Re: Adding compression support for bluestore.

Sage Weil <sage@xxxxxxxxxxxx> · Wed, 30 Mar 2016 08:47:01 -0400 (EDT)

On Wed, 30 Mar 2016, Igor Fedotov wrote:
> On 29.03.2016 23:19, Sage Weil wrote:
> > On Thu, 24 Mar 2016, Igor Fedotov wrote:
> > > Sage, Allen et. al.
> > > 
> > > Please find some follow-up on our discussion below.
> > > 
> > > Your past and future comments are highly appreciated.
> > > 
> > > WRITE/COMPRESSION POLICY and INTERNAL BLUESTORE STRUCTURES OVERVIEW.
> > > 
> > > Used terminology:
> > > Extent - basic allocation unit. Variable in size, maximum size is limited
> > > by
> > > lblock length (see below), alignment: min_alloc_unit param (configurable,
> > > expected range: 4-64 Kb .
> > > Logical Block (lblock) - standalone traceable data unit. Min size
> > > unspecified.
> > > Alignment unspecified. Max size limited by max_logical_unit param
> > > (configurable, expected range: 128-512 Kb)
> > > 
> > > Compression to be applied on per-extent basis.
> > > Multiple lblocks can refer specific region within a single extent.
> > This (and the what's below) sound right to me.  My main concern is around
> > naming.  I don't much like "extent" vs "lblock" (which is which?).  Maybe
> > extent and extent_ref?
> > 
> > Also, I don't think we need the size limits you mention above.  When
> > compression is enabled, we'll limit the size of the disk extents by
> > policy, but the structures themselves needn't enforce that.  Similarly, I
> > don't think the lblocks (extent refs?  logical extents?) need a max size
> > either.
> Actually structures themselves don't have explicit limits except length fields
> width. But I'd prefer to enforce such a limit in the code ( add a policy?)
> that handles write (or perform merge ) to avoid huge l(p)extents for both
> compressed and uncompressed cases.
> The rationale for that is potentially ineffective space usage. Partially
> overlapped writes occlude previous extents thus the larger they are the more
> probable such occluding take place and more space is wasted. Moreover IMHO
> leaving the control over extent granularity ( if we don't enforce any limit
> they totally depend on the user write pattern) isn't a good idea in any case.
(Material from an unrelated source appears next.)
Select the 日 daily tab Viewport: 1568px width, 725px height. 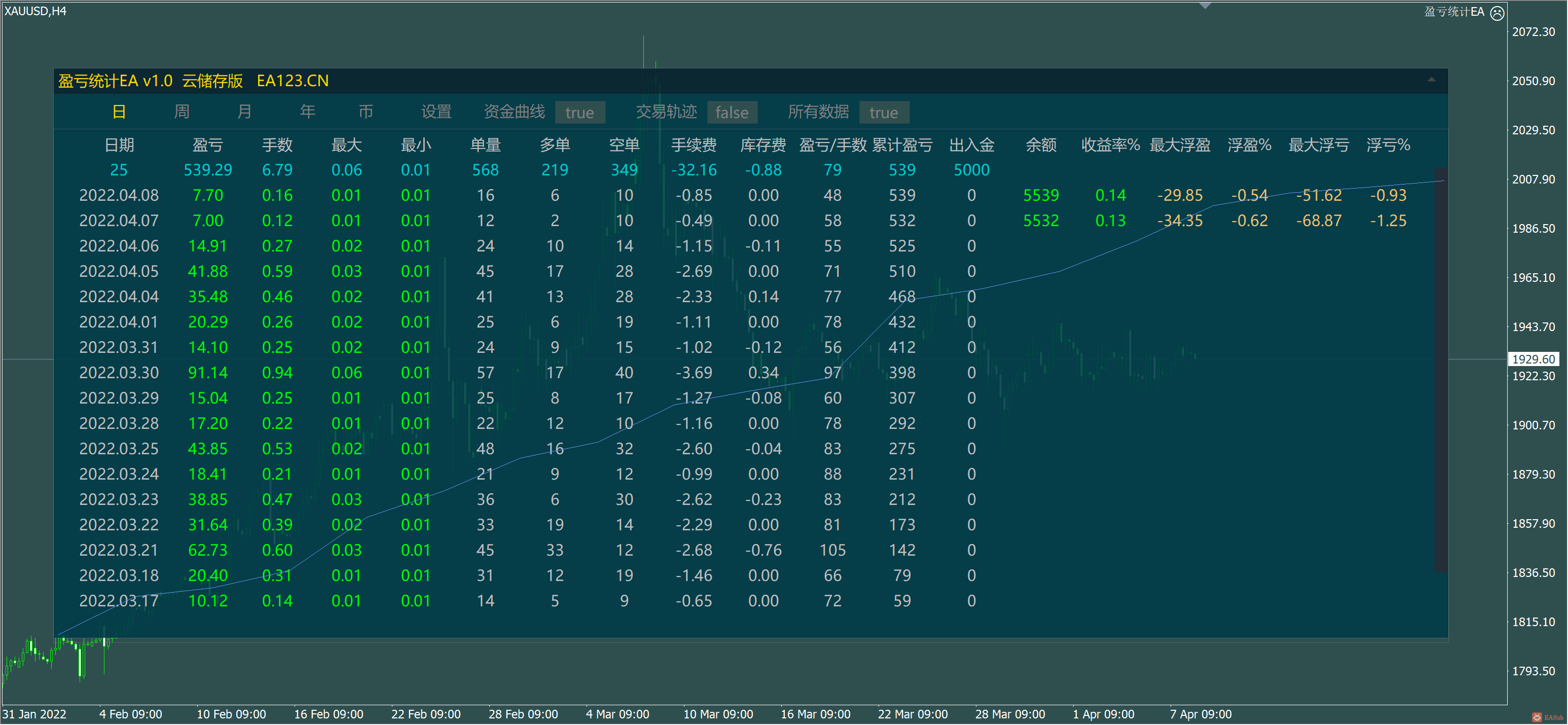[119, 112]
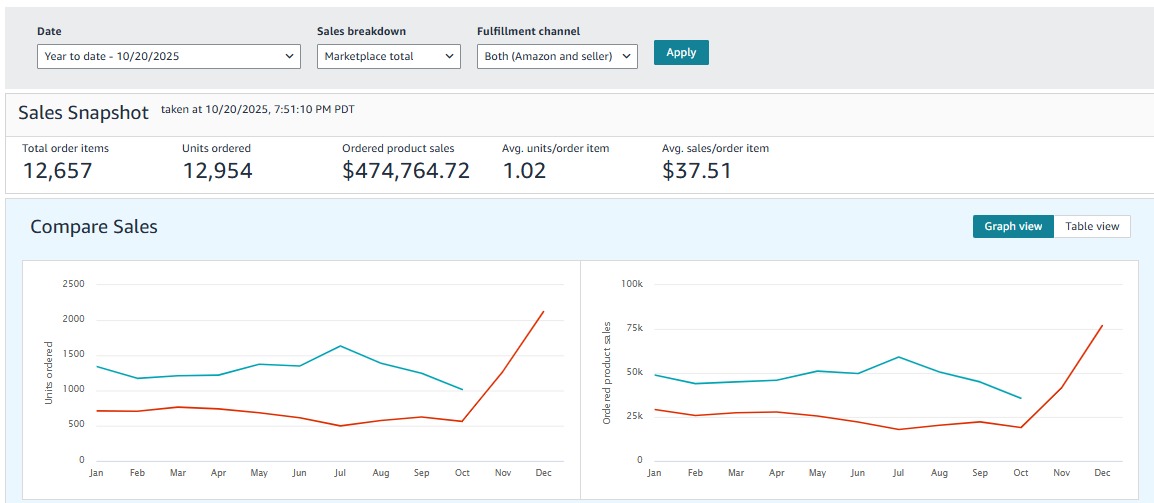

I'm thinking of the uncompressed case, where we can deallocate whatever 
min_alloc_size-aligned portion of the pextext we overwrite.  Similarly, in 
the checksum case, the size of the piece we have to r/m/w will depend on 
the checksum granularity.  Right now that code assumes it's always a 
single block, but I think it will become a function of the pextent 
properties (what size portion of the pextent can be modified?  
block-aligned, or checksum-block aligned, or is the entire pextent a 
single unit?).

> Would you like to have new data structures completely ready at this stage?
> With all checksum/compression/flag fields present?
> As for me I'd prefer to add them incrementally when specific feature (
> compression, checksum verification etc.) is implemented.
> It might be hard to design all of them at once. And probably blocks the
> implementation until all the discussions completion.

Just placeholder fields are fine. The main thing we want to not forget is 
that the pextent may be big (due to checksums), but we've already settled 
on a pextent/lextent approach that addresses that issue.  The other thing 
is that the checksum granuarity might vary, making the overwrite/update 
unit a function of the pextent, as I mentioned above.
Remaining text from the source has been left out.